P-glycoprotein transport protein (PGP) is an efflux transporter and responsible for transporting a wide range of drugs out of intestinal cells. It is located in the luminal membrane of the entire intestinal membrane and reduces oral bioavailability of many drugs by pumping them back into the lumen of the gut. Drugs which induce PGP, such as rifampicin and phenytoin, may reduce drug bioavailability. Conversely, inhibitors of PGP, such as amiodarone and verapamil, may increase the bioavailability of susceptible drugs.
Distribution
Drugs that decrease cardiac output (such as β-blockers) reduce the flow of blood carrying absorbed drug to its site of action. The predominant factor influencing the time to onset of fasciculation following the administration of suxamethonium is cardiac output, which may be reduced by the prior administration of β-blockers. In addition, drugs that alter cardiac output may have a differential effect on regional blood flow and may cause a relatively greater reduction in hepatic blood flow, so slowing drug elimination.
Chelating agents are used therapeutically in both the treatment of overdose and of iron overload in conditions such as haemochromatosis. The act of chelation combines the drug with the toxic element and prevents tissue damage. Sodium calcium edetate chelates the heavy metal lead and is used as a slow intravenous infusion in the treatment of lead poisoning. Dicobalt edetate chelates cyanide ions and is used in the treatment of cyanide poisoning, which may occur following the prolonged infusion of sodium nitroprusside.
Competition for binding sites to plasma proteins has been suggested to account for many important drug interactions. This is not generally true; it is of importance only for highly protein-bound drugs when enzyme systems are close to saturation at therapeutic levels. One possible exception is the displacement of phenytoin, which is 90% protein-bound, from binding sites by a co-administered drug when therapeutic levels are already at the upper end of normal.
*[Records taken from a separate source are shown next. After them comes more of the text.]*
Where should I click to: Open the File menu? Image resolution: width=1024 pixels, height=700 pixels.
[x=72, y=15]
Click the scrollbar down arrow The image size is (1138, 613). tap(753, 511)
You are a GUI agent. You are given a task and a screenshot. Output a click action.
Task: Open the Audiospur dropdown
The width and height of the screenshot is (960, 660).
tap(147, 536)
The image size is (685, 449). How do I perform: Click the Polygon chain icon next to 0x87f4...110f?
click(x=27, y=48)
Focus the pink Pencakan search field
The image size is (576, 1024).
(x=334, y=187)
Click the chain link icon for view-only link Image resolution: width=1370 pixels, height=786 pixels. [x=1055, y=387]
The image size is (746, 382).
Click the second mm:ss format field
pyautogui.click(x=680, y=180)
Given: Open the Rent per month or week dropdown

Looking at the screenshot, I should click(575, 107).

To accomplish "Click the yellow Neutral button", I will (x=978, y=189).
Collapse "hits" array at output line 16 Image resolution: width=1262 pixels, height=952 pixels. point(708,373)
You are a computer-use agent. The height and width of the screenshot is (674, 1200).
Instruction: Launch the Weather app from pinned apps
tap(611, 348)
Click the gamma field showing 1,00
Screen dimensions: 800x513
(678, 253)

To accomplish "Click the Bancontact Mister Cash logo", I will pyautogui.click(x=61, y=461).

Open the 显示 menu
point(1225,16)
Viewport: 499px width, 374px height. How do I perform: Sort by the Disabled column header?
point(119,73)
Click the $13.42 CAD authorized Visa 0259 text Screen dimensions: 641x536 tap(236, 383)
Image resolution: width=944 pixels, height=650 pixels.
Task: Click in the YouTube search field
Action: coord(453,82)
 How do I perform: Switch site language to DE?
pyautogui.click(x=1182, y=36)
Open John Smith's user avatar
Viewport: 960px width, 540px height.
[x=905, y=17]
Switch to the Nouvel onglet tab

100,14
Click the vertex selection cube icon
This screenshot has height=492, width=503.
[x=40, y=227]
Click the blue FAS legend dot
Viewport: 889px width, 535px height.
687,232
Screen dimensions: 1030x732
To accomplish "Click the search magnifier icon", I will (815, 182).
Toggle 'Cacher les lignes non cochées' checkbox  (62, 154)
In this case a 10% reduction in binding, to 81%, almost doubles the free phenytoin level. Although hepatocytes will increase their metabolism as a result, the enzyme system is readily saturated and this leads to zero-order kinetics and the plasma level remains high instead of re-equilibrating. Most so-called ‘protein-binding’ interactions are actually due to an alteration in metabolic capacity of one drug by the other. The commonest example seen in practice is the administration of amiodarone to a patient taking warfarin. Amiodarone inhibits the metabolism of S-warfarin by CYP2C9, which can significantly increase plasma levels of the active form of warfarin and produce iatrogenic coagulopathy. A similar interaction occurs with the NSAID phenylbutazone.